Mattia Frenno è nato nel 1988, ma vanta già una buona esperienza con il gruppo dei Motel 20099. Come ogni musicista di razza viene il momento di voler provare a fare qualcosa di diverso, in navigazione solitaria, da qui nasce questo primo album solista, “Nobody gets a reprieve”.
“Peckinpah” è affascinante, gentile e delicata, veloce e suadente, la chitarra è rapida e la voce scorre senza fermarsi. “Grey eyes” ci porta invece fra atmosfere calde, suoni soffusi,sono i colori della sera a dominare la scena. La terza traccia “Last night” è una ballad lenta, voce e chitarra raccontano sensazioni delicate con toni suadenti, un motivo che si prolunga nella successiva “The free world”. “A place like home” inaugura una serie di canzoni che prosegue con “It’s not too late” e “To Alex”, suoni scarni e voce bassa, siamo nel campo dello shoegaze. Si arricchisce l’armonia in “Neon lights” e “Ash in the morning”, pur rimanendo intimistico diventa più corposo, ancora più dettagliata e ricca la canzone che va a chiudere l’album, “If there was a start this could be the end”.

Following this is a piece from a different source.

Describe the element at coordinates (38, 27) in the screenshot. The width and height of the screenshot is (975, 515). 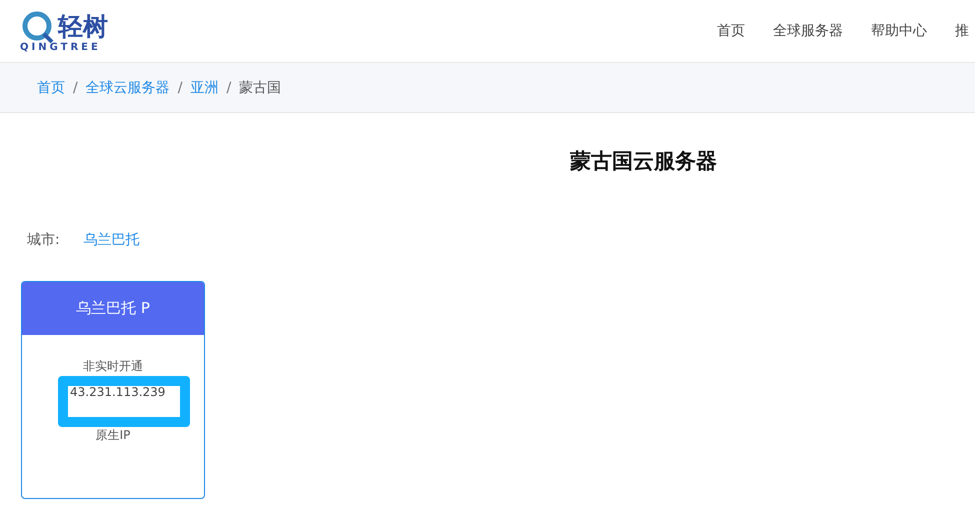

Sono dieci tracce che raccontano della vita di tutti i giorni, con i suoi problemi esistenziali e di rapporti, il prendersi per poi lasciarsi, il valore delle piccole cose che scopriamo solo con il tempo, quando magari è troppo tardi. Solo voce che si spreme su chitarra acustica ed accompagnamento di piano, canzoni e melodie da ascoltare in silenzio, un sottofondo da apprezzare per la delicatezza e la capacità di creare un’atmosfera pensante e rarefatta. Cosa manca? Il genere è quello shoegaze classico, ma maggiore fantasia e voglia anche, perchè no, di osare qualcosa in più sarebbero ancora valore aggiunto. Un ottimo esordio da solista per questo chitarrista milanese.